Directions for this task -> Update the data below by changing every "Identify the location of" to "Find the position of" and leaving all other text as it is.

:: Data excerpts

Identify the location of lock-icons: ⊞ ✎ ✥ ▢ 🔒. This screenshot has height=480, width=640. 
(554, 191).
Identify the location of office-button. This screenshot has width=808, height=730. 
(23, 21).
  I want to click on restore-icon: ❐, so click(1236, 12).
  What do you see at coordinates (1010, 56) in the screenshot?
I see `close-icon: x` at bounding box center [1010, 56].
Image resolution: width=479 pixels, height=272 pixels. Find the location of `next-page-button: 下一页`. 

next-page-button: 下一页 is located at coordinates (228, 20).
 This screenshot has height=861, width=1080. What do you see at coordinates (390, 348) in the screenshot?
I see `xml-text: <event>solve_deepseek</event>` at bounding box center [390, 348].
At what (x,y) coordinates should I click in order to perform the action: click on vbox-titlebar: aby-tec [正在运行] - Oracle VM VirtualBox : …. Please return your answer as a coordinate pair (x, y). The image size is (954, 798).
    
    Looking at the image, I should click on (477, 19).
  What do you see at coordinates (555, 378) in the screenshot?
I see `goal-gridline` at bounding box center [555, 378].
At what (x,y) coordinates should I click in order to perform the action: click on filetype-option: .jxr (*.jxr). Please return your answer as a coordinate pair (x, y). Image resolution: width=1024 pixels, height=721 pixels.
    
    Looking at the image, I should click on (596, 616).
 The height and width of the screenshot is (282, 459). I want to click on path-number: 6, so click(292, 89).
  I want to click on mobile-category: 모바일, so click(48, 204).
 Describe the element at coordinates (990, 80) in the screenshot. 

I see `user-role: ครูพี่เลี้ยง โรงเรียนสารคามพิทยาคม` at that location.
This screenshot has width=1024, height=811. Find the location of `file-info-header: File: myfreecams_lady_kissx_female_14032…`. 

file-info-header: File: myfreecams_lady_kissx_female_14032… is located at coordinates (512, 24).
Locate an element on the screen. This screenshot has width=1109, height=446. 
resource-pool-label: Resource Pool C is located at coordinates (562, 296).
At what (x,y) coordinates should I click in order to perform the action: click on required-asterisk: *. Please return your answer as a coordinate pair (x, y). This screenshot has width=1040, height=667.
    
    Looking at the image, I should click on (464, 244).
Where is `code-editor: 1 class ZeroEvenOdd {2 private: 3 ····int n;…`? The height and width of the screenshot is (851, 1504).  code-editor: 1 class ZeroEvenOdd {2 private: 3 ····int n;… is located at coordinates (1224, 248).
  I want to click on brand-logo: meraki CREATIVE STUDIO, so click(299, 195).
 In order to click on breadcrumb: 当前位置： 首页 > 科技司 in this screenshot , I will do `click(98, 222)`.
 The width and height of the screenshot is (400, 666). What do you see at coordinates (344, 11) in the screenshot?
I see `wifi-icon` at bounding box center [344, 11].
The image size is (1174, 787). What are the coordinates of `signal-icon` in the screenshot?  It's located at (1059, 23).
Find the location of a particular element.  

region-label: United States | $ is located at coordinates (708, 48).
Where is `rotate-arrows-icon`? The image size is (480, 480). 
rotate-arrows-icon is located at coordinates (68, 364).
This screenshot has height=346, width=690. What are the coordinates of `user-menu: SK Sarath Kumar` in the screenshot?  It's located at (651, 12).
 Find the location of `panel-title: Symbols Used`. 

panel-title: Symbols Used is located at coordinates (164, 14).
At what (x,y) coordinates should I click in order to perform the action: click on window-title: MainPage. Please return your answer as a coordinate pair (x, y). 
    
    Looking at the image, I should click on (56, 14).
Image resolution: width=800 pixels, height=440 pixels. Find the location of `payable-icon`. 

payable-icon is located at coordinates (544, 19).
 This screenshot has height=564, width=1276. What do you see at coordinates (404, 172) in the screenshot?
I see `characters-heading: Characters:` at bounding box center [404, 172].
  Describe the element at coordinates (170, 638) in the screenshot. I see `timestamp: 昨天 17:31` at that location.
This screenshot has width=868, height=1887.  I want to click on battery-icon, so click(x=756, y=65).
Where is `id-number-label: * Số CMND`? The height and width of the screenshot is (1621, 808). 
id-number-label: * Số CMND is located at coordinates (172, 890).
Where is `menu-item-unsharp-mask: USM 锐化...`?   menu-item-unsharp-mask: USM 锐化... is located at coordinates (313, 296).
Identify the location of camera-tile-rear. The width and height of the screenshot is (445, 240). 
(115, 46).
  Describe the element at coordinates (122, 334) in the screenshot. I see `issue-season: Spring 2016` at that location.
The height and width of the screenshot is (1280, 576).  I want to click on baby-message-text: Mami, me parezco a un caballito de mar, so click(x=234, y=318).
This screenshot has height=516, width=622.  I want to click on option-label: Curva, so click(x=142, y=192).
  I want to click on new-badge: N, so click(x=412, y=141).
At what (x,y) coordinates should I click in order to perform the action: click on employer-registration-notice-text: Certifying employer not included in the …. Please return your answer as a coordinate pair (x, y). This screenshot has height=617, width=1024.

::::

Task solution ->
Find the position of lock-icons: ⊞ ✎ ✥ ▢ 🔒. This screenshot has height=480, width=640. 
(554, 191).
Find the position of office-button. This screenshot has width=808, height=730. 
(23, 21).
  I want to click on restore-icon: ❐, so click(1236, 12).
  What do you see at coordinates (1010, 56) in the screenshot?
I see `close-icon: x` at bounding box center [1010, 56].
Image resolution: width=479 pixels, height=272 pixels. Find the location of `next-page-button: 下一页`. 

next-page-button: 下一页 is located at coordinates (228, 20).
 This screenshot has height=861, width=1080. What do you see at coordinates (390, 348) in the screenshot?
I see `xml-text: <event>solve_deepseek</event>` at bounding box center [390, 348].
At what (x,y) coordinates should I click in order to perform the action: click on vbox-titlebar: aby-tec [正在运行] - Oracle VM VirtualBox : …. Please return your answer as a coordinate pair (x, y). The image size is (954, 798).
    
    Looking at the image, I should click on (477, 19).
  What do you see at coordinates (555, 378) in the screenshot?
I see `goal-gridline` at bounding box center [555, 378].
At what (x,y) coordinates should I click in order to perform the action: click on filetype-option: .jxr (*.jxr). Please return your answer as a coordinate pair (x, y). Image resolution: width=1024 pixels, height=721 pixels.
    
    Looking at the image, I should click on (596, 616).
 The height and width of the screenshot is (282, 459). I want to click on path-number: 6, so click(292, 89).
  I want to click on mobile-category: 모바일, so click(48, 204).
 Describe the element at coordinates (990, 80) in the screenshot. 

I see `user-role: ครูพี่เลี้ยง โรงเรียนสารคามพิทยาคม` at that location.
This screenshot has width=1024, height=811. Find the location of `file-info-header: File: myfreecams_lady_kissx_female_14032…`. 

file-info-header: File: myfreecams_lady_kissx_female_14032… is located at coordinates (512, 24).
Locate an element on the screen. This screenshot has width=1109, height=446. 
resource-pool-label: Resource Pool C is located at coordinates (562, 296).
At what (x,y) coordinates should I click in order to perform the action: click on required-asterisk: *. Please return your answer as a coordinate pair (x, y). This screenshot has width=1040, height=667.
    
    Looking at the image, I should click on (464, 244).
Where is `code-editor: 1 class ZeroEvenOdd {2 private: 3 ····int n;…`? The height and width of the screenshot is (851, 1504).  code-editor: 1 class ZeroEvenOdd {2 private: 3 ····int n;… is located at coordinates (1224, 248).
  I want to click on brand-logo: meraki CREATIVE STUDIO, so click(299, 195).
 In order to click on breadcrumb: 当前位置： 首页 > 科技司 in this screenshot , I will do `click(98, 222)`.
 The width and height of the screenshot is (400, 666). What do you see at coordinates (344, 11) in the screenshot?
I see `wifi-icon` at bounding box center [344, 11].
The image size is (1174, 787). What are the coordinates of `signal-icon` in the screenshot?  It's located at (1059, 23).
Find the location of a particular element.  

region-label: United States | $ is located at coordinates (708, 48).
Where is `rotate-arrows-icon`? The image size is (480, 480). 
rotate-arrows-icon is located at coordinates (68, 364).
This screenshot has height=346, width=690. What are the coordinates of `user-menu: SK Sarath Kumar` in the screenshot?  It's located at (651, 12).
 Find the location of `panel-title: Symbols Used`. 

panel-title: Symbols Used is located at coordinates (164, 14).
At what (x,y) coordinates should I click in order to perform the action: click on window-title: MainPage. Please return your answer as a coordinate pair (x, y). 
    
    Looking at the image, I should click on (56, 14).
Image resolution: width=800 pixels, height=440 pixels. Find the location of `payable-icon`. 

payable-icon is located at coordinates (544, 19).
 This screenshot has height=564, width=1276. What do you see at coordinates (404, 172) in the screenshot?
I see `characters-heading: Characters:` at bounding box center [404, 172].
  Describe the element at coordinates (170, 638) in the screenshot. I see `timestamp: 昨天 17:31` at that location.
This screenshot has width=868, height=1887.  I want to click on battery-icon, so click(x=756, y=65).
Where is `id-number-label: * Số CMND`? The height and width of the screenshot is (1621, 808). 
id-number-label: * Số CMND is located at coordinates (172, 890).
Where is `menu-item-unsharp-mask: USM 锐化...`?   menu-item-unsharp-mask: USM 锐化... is located at coordinates (313, 296).
Find the position of camera-tile-rear. The width and height of the screenshot is (445, 240). 
(115, 46).
  Describe the element at coordinates (122, 334) in the screenshot. I see `issue-season: Spring 2016` at that location.
The height and width of the screenshot is (1280, 576).  I want to click on baby-message-text: Mami, me parezco a un caballito de mar, so click(x=234, y=318).
This screenshot has height=516, width=622.  I want to click on option-label: Curva, so click(x=142, y=192).
  I want to click on new-badge: N, so click(x=412, y=141).
At what (x,y) coordinates should I click in order to perform the action: click on employer-registration-notice-text: Certifying employer not included in the …. Please return your answer as a coordinate pair (x, y). This screenshot has height=617, width=1024.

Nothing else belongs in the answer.